Tenemos aquí a dos hombres de Estado recordando los presuntos tiempos dorados, dos viejos pistoleros enfrentados en un pueblo polvoriento. Sabemos que son viejos porque hablan del pasado incluso tratando el presente, y no lo digo a mala fe: según tal criterio, esta que escribe supera la centuria. Es, sin embargo, inusual que ninguno de los dos acuda al pasado para legitimar una estrategia, sino para deslegitimar al oponente. Si en las discusiones familiares siempre hay quien tira de hemeroteca, los dirigentes históricos han recurrido al vertedero. A las cloacas del Estado. El PSOE lleva décadas perdiendo votantes, y ahora mismo sus 85 diputados representan a la España que, tan sólida como menguante, se ilusiona con la izquierda amable y sofisticada – ¡europea! – que sacó a nuestro país de la dictadura.
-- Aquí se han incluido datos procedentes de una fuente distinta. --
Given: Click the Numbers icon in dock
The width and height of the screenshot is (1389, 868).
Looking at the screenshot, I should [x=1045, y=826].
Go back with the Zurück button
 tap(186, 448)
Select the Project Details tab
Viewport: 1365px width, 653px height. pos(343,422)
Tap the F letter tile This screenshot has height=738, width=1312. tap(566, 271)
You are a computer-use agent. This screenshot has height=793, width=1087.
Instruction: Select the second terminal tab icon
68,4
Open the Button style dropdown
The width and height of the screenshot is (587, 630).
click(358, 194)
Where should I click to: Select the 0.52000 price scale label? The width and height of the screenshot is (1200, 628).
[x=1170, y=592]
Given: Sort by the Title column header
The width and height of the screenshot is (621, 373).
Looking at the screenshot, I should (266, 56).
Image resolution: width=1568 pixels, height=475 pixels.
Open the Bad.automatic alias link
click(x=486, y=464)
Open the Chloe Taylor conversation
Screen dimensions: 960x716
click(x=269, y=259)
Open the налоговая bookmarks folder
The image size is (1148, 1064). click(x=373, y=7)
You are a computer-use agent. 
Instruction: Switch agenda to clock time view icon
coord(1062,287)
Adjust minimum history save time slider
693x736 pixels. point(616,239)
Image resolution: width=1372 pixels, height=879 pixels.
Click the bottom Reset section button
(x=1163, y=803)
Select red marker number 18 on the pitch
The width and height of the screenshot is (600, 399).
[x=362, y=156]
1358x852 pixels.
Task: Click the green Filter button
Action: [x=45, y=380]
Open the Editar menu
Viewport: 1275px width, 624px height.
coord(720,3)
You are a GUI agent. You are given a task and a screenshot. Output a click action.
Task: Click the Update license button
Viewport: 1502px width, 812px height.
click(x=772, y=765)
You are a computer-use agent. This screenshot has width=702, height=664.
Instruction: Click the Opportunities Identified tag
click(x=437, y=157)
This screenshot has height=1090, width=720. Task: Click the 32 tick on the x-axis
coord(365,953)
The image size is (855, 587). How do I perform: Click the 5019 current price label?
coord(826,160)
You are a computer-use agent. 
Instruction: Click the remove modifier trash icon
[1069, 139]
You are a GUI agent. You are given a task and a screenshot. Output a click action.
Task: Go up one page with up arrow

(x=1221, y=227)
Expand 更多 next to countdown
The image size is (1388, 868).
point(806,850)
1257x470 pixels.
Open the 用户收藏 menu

Las palabras de González y Borrell aluden a un pasado más sucio de lo que quieren recordar: están arrojándose regalos antiguos, escupiendo mentiras olvidadas. La crisis del PSOE es, como apuntó Lluís Orriols hace una semana, la zona cero de la crisis del sistema de partidos. Las retóricas, no demasiado cuidadas, de González y Borrell evidencian que es el relato sobre qué ha sido España lo que se está deshilachando. Porque, cuando se hizo la democracia, España fue el PSOE, y El País fue su profeta.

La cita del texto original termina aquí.